## Provided text
I really like my $200 dollar pair of Steiner 8x30s binocs with the instafocus for something to carry in the pickup all year. They're quite clear and work really well in low light. If I need more magnification I have a Swarovski 20-60 power spotting scope that I bought 15 years ago or so. I do like the Swarovski but Zeiss has some features that I think would make their spotting scope a little better. Zeiss has a fine focusing ring along with the coarse focusing ring where as Swarovski just has the one ring. When at 60 power it would be nice at times to have that fine focusing ring.

I've also got a few different leupolds that I like. For a cheap scope for a beater pickup gun I like the Nikon Buckmasters. Quite a clear scope for the money.


----------



## deadmoose (Oct 30, 2011)

A Nikon Buckmaster was the first scope I bought (Along with a 700 ADL in 270 Win). Great combo at a good price. I played musical scopes once or twice and I think that scope is now on my backup backup deer rifle. Maybe that one's backup. I can't remember off hand. I now have a Monarch 2.5-10x42ish on that gun and I really like it for walking through the woods. I need to play musical scopes one more time on a few guns then quit moving them forever. I think I mostly know which one I want where. My VX-II looks real nice on my main deer rifle, but a Conquest may take its place.


----------



## Lostin55 (Sep 21, 2013)

Now you gone done went and brought up bullets. Speaking of Berger, is it safe to assume that you are loading the Vld's? I shoot the 140 gr. VLD Hunting in my 6.5 x 284. I have a Huskemaw sitting on top of it and I have been shooting out to 1400 with it. It is a proven 1/3 minute gun.
Now before people get all wound up, I am practicing out to that distance, not hunting. Fortunately I have 3 ranges locally. The two public ranges go out to 1000 and 1145yds, and a private range out to 2000 yds.


----------



## PackMan2170 (Oct 6, 2014)

Lostin55, how dare you hunt at long range! That is so UNETHICAL!!!

J/K, man. I have a 7mm Ultra Mag Sendero SF that I shoot to about the same distance. Confident on game to about 800, about .5-.75MOA. Wears a VX-3 6.5-20x50LR.

I shoot 160 Nosler Accubonds through it. I just don't trust VLDs on real big game (i.e. elk, oryx) especially with such a high velocity cartridge. There's always the possibility of a 200yd shot, and I don't want that bullet to blow up on a shoulder blade. And I prefer an exit wound.


----------



## Lostin55 (Sep 21, 2013)

PackMan2170 said:


> Lostin55, how dare you hunt at long range! That is so UNETHICAL!!!
> 
> J/K, man. I have a 7mm Ultra Mag Sendero SF that I shoot to about the same distance. Confident on game to about 800, about .5-.75MOA. Wears a VX-6.5-20x50LR.
> 
> I shoot 160 Nosler Accubonds through it. I just don't trust VLDs on real big game (i.e. elk, oryx) especially with such a high velocity cartridge. There's always the possibility of a 200yd shot, and I don't want that bullet to blow up on a shoulder blade. And I prefer an exit wound.

## What you need to do
1 – List each username that appears in a post header of the forum thread above, naming each one only once.
2 – According to the forum thread, how far do the two public ranges near Lostin55 go?

## Supplied data

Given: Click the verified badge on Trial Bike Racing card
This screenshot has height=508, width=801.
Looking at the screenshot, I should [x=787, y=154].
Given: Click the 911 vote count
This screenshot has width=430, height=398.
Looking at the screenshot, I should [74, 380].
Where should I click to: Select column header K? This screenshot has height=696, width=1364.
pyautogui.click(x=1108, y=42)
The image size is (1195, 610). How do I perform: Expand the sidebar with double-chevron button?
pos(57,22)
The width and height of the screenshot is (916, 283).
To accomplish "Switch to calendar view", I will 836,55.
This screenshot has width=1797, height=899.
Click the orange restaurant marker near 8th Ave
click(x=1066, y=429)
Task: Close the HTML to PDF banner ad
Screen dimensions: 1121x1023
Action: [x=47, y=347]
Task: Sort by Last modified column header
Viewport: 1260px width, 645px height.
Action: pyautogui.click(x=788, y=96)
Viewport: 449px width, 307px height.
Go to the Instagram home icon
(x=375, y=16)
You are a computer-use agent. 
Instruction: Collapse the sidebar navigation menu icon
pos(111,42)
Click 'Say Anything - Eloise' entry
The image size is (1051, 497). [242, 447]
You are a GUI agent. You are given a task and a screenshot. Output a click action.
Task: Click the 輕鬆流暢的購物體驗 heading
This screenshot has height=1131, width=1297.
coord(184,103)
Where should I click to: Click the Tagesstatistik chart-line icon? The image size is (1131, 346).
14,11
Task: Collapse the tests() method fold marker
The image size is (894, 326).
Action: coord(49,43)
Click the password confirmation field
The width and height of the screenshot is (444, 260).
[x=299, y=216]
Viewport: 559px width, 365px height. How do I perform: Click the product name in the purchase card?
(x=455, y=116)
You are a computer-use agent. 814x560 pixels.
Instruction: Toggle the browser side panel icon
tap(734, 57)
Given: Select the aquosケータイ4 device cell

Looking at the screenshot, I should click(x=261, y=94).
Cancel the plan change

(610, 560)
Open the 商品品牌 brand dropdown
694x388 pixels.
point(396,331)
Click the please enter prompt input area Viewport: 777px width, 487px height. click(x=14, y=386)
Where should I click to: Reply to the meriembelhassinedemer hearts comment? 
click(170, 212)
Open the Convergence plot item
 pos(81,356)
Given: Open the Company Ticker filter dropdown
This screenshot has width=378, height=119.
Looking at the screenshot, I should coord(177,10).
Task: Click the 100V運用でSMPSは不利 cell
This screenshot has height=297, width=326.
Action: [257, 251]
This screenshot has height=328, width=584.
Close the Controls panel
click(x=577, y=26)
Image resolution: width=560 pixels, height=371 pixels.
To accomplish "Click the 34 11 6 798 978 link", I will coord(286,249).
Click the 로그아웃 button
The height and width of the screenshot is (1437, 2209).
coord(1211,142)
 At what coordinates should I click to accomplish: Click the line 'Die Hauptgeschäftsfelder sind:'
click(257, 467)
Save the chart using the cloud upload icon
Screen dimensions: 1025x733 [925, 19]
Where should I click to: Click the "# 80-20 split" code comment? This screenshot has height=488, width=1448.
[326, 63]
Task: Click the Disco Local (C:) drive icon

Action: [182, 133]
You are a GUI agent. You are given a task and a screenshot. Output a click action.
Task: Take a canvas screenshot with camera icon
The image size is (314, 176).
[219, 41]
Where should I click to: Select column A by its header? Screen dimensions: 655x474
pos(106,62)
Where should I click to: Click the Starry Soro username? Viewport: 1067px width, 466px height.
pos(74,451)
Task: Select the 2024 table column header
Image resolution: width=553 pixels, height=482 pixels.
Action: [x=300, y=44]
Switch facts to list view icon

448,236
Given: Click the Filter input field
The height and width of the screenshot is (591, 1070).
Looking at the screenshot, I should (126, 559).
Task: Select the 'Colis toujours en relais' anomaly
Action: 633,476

## Complete answers
1 – deadmoose, Lostin55, PackMan2170

2 – One goes out to 1000 yards and the other to 1145 yards.